The boy allegedly videotaped his confession, but the pastor refuses to prosecute for fear of reprisal. This particular locality is controlled by individuals considered hostile to black citizens. The reverend would neither tell me the town or state this incident occurred in.
Reverend Pennybacker believes that “about 70% of the attacks on black churches are racially motivated,” although he concedes that individual prejudice rather than an organized conspiracy is responsible for the burnings. “Racism and bigotry are very much a part of the church burnings,” said Rev. Pennybacker. “Racism is alive and well in America.”
There is no disputing that racial animosity has played a role in the burnings of some of the black churches. Further, it is reasonable to believe that in a few small towns there exists a climate of fear and denial that makes the pursuit and punishment of injustice a difficult and sometimes dangerous task. However, there is no reason to believe that this is a frequent occurrence. Nor is there any reason to believe that 70% of these tragic acts are the result of racist feelings: Neither the press or law enforcement officials have uncovered any evidence of a racist conspiracy.
Many of these burnings are the result of disturbed persons, copycat burnings, delinquent teenagers, and pyromaniacs. Michael Fumento, in a good summary of the burnings in the November 1996 issue of The American Spectator, puts the issue in perspective. Among Fumento’s observations: There have been 780 church burnings in America since 1994, but only 144 of them occurred in the South. USA Today, the source of some of Fumento’s information, points out that of these 144 fires, eighty occurred in white churches while sixty-four took place in black churches.

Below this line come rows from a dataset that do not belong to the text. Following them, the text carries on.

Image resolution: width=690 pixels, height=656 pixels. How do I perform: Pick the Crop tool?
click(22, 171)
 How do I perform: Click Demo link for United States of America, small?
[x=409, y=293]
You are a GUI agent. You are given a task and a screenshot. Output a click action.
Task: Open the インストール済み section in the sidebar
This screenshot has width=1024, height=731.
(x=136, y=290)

More significantly, of the sixty-four black church fires only four were shown to be racially motivated. Of the thirty people arrested in connection with these fires, ten were black.
The Center for Democratic Renewal (CDR), a leftwing group that focuses on civil rights issues, was very active in promoting the idea of a racial conspiracy behind the church burnings. To do so, the group ignored fires set by blacks and labeled some fires as arson when they were clearly not in an effort to distort the truth about the cause and extent of these incidents.

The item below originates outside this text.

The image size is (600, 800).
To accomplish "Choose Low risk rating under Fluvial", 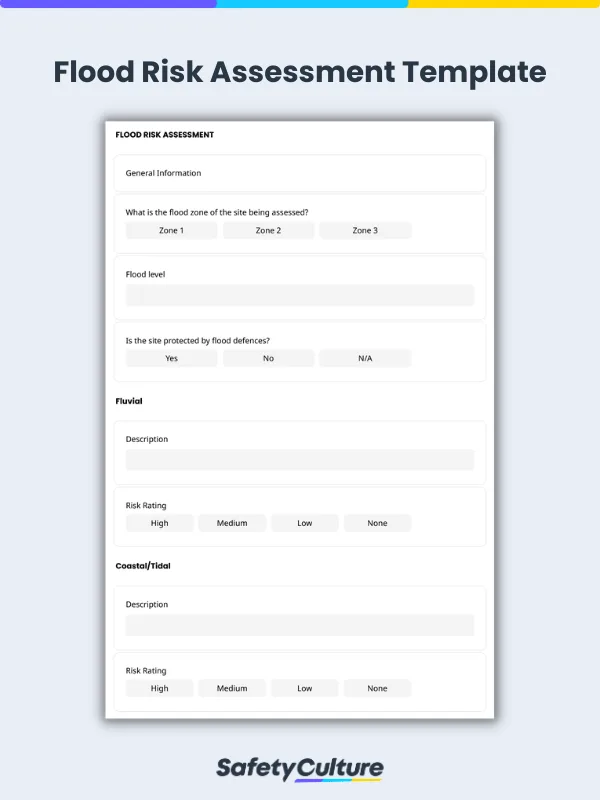I will 304,522.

There are roughly 300,000 churches in the United States. About 600 fires occur in these churches every year, many as the result of age, neglect, and poor maintenance. Others are the result of arson, storms, or factors unrelated to human malice. Very few are caused by racial hatred. USA Today, in its July 2, 1996 edition, reported that insurance companies do not classify property damage to churches on the basis of the racial makeup of their congregations, making it impossible to know how many of the black churches were the victim of arson. Nor does the FBI or any other federal agency keep statistics on church burnings. But these facts did not deter the NCC or CDR from fostering an atmosphere of paranoia and deception.

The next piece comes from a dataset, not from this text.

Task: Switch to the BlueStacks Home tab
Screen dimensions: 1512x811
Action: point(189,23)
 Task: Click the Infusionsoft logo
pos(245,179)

Mac Jones, the NCC’s director of racial justice programs, was quoted in the November 13, 1996 issue of The San Francisco Chronicle as claiming “that these are not random acts carried out by disturbed youngsters but rather a systematic campaign of intimidation carried out and directed by white supremacist groups.” Leaders of the NCC and civil rights groups met with President Clinton and Attorney General Reno. A federal investigation has yielded no evidence of any conspiracy. Still, some in the NCC and CDR continue to insist otherwise.
A less charitable view of the NCC’s motivation for exaggerating the level and cause of church burnings is offered by Alan Wisdom, vice president of a conservative religious think tank, the Institute For Religion and Democracy (IRD). Wisdom believes that the NCC is using the church burnings “to raise money to stem the loss of its revenue base.”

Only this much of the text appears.